START Supplied data
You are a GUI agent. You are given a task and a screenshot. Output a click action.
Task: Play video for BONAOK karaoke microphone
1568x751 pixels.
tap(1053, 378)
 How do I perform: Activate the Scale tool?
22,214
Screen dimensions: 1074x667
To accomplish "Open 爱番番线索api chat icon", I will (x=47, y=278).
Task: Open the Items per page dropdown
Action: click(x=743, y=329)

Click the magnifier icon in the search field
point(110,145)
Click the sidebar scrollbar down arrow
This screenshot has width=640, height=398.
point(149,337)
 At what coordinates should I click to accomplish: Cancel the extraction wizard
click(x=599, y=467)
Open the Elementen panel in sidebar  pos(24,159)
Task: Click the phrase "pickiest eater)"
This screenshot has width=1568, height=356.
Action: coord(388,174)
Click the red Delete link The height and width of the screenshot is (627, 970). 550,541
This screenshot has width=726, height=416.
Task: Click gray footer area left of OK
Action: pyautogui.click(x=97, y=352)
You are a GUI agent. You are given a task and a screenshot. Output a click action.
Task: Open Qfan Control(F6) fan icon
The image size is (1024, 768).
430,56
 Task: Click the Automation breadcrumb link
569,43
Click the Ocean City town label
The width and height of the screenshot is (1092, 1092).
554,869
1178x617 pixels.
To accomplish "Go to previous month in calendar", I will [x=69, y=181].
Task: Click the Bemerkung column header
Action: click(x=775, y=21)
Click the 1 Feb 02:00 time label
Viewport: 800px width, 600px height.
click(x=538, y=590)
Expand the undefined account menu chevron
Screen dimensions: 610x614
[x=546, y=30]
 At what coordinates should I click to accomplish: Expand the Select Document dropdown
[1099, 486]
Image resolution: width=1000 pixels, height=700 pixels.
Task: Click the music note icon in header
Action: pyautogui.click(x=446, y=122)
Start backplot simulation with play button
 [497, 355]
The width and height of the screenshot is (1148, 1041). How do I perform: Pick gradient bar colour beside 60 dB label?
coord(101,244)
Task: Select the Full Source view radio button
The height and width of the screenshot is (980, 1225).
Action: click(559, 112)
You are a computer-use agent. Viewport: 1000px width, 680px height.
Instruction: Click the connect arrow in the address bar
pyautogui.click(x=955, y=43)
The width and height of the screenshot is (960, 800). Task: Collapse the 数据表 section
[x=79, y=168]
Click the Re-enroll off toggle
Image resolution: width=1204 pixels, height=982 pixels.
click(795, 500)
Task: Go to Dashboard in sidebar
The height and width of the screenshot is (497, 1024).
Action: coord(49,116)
END Supplied data
(Task to complete)
Every record above must be repeated word for word.

(Completed exercise)
You are a GUI agent. You are given a task and a screenshot. Output a click action.
Task: Play video for BONAOK karaoke microphone
1568x751 pixels.
tap(1053, 378)
 How do I perform: Activate the Scale tool?
22,214
Screen dimensions: 1074x667
To accomplish "Open 爱番番线索api chat icon", I will (x=47, y=278).
Task: Open the Items per page dropdown
Action: click(x=743, y=329)

Click the magnifier icon in the search field
point(110,145)
Click the sidebar scrollbar down arrow
This screenshot has width=640, height=398.
point(149,337)
 At what coordinates should I click to accomplish: Cancel the extraction wizard
click(x=599, y=467)
Open the Elementen panel in sidebar  pos(24,159)
Task: Click the phrase "pickiest eater)"
This screenshot has width=1568, height=356.
Action: coord(388,174)
Click the red Delete link The height and width of the screenshot is (627, 970). 550,541
This screenshot has width=726, height=416.
Task: Click gray footer area left of OK
Action: pyautogui.click(x=97, y=352)
You are a GUI agent. You are given a task and a screenshot. Output a click action.
Task: Open Qfan Control(F6) fan icon
The image size is (1024, 768).
430,56
 Task: Click the Automation breadcrumb link
569,43
Click the Ocean City town label
The width and height of the screenshot is (1092, 1092).
554,869
1178x617 pixels.
To accomplish "Go to previous month in calendar", I will [x=69, y=181].
Task: Click the Bemerkung column header
Action: click(x=775, y=21)
Click the 1 Feb 02:00 time label
Viewport: 800px width, 600px height.
click(x=538, y=590)
Expand the undefined account menu chevron
Screen dimensions: 610x614
[x=546, y=30]
 At what coordinates should I click to accomplish: Expand the Select Document dropdown
[1099, 486]
Image resolution: width=1000 pixels, height=700 pixels.
Task: Click the music note icon in header
Action: pyautogui.click(x=446, y=122)
Start backplot simulation with play button
 [497, 355]
The width and height of the screenshot is (1148, 1041). How do I perform: Pick gradient bar colour beside 60 dB label?
coord(101,244)
Task: Select the Full Source view radio button
The height and width of the screenshot is (980, 1225).
Action: click(559, 112)
You are a computer-use agent. Viewport: 1000px width, 680px height.
Instruction: Click the connect arrow in the address bar
pyautogui.click(x=955, y=43)
The width and height of the screenshot is (960, 800). Task: Collapse the 数据表 section
[x=79, y=168]
Click the Re-enroll off toggle
Image resolution: width=1204 pixels, height=982 pixels.
click(795, 500)
Task: Go to Dashboard in sidebar
The height and width of the screenshot is (497, 1024).
Action: coord(49,116)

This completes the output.